What’s the attitude of the top A-Level leaders?
- Filled with energy.
- Likable.
- Good values.
- They have a gene that says, “I love to see people grow.”
- They love to reward and promote people.
- They aren’t mean-spirited.
- Generosity defines them.
- They aren’t afraid to have great people around them.
- They don’t envy, the celebrate.
- When you set your values
B-Level Leaders
- Just as important.
- Hard-working.
Bottom 10
- Low energy.
- Not a team player.
- Pain in the arm.
- Nothing is worse than negative energy in an organization.
- They are disrupters and boss-haters.
- The boss-hater needs to be listened to every once in awhile.
- You can’t shut down the noise from someone who’s willing to be noisy.
- It’s the person who whispers, the cynics, you have to watch out for.

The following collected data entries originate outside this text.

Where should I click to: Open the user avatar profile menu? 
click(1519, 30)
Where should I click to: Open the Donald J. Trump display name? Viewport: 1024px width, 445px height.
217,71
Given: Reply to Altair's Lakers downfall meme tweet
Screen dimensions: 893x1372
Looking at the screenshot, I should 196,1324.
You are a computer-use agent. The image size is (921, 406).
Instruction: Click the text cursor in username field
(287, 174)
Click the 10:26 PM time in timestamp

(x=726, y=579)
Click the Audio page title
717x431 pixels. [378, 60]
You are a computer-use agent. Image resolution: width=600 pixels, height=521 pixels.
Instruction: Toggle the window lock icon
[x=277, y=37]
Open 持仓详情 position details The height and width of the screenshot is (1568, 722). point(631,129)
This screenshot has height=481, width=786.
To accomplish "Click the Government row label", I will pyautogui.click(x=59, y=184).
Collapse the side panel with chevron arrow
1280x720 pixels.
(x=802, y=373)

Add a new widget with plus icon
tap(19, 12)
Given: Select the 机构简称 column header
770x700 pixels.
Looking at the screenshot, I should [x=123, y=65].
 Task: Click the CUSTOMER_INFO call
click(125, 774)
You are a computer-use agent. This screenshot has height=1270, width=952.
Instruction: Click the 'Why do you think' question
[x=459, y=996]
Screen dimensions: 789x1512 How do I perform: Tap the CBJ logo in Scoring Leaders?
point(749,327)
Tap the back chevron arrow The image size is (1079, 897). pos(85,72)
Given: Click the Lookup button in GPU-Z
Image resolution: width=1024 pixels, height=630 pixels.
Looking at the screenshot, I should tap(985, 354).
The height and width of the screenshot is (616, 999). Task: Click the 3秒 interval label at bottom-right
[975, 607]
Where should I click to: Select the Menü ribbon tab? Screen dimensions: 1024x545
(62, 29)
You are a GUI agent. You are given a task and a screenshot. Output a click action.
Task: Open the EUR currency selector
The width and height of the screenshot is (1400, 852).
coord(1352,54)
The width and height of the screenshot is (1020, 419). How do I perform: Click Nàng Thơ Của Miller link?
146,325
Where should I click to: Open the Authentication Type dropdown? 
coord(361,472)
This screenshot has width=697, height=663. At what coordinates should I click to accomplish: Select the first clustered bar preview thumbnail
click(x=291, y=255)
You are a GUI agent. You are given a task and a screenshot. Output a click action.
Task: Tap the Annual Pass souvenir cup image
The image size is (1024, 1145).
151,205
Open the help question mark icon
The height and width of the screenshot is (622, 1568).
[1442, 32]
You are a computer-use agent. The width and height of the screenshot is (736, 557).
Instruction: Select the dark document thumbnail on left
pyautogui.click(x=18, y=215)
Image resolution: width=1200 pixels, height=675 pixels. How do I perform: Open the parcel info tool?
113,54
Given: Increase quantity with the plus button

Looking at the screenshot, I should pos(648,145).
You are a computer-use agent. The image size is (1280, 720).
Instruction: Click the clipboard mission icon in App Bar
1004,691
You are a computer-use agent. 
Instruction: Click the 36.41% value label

- The hallway cynic’s whisper is deadly to an organization
- You have to do everything to stop the meeting after the meeting.
Compensation
- You can’t give people in the top 20 enough.
- There’s not a better way to build a team than letting people know where they stand.
- You have to acknowledge performance.
- No winning teams ignore performance.
- Sometimes non-profit means non-performance.
- You’ve got to put out a profit.
What’s your biggest failure?
- I moved too slowly.
- You can never move too fast.
- Don’t ponder.
- No one ever says, “I wish I would have waited.”
- You might make some mistakes, but GO!
- Quicker decisions mean you get quicker feedback.
- One of the jobs of a leader is give people self-confidence to make decisions.
On Transition
- They had 8 possible candidates for his successor.
- The long-shots were the ones who made it to the final 3.
- It’s a growing process.
- Time changes things.
- You can’t make a decision in a snapshot of time.
- You’ll never know how someone will behave at the next level.
- Hiring is hard.
- Succession is brutal.
- Include as many people as possible as you can in the process.
Celebrations
- If a leader isn’t doing regular celebrations they are missing a significant opportunity.
- People have real trouble celebrating small victories.
- Build a little into your budget to celebrate!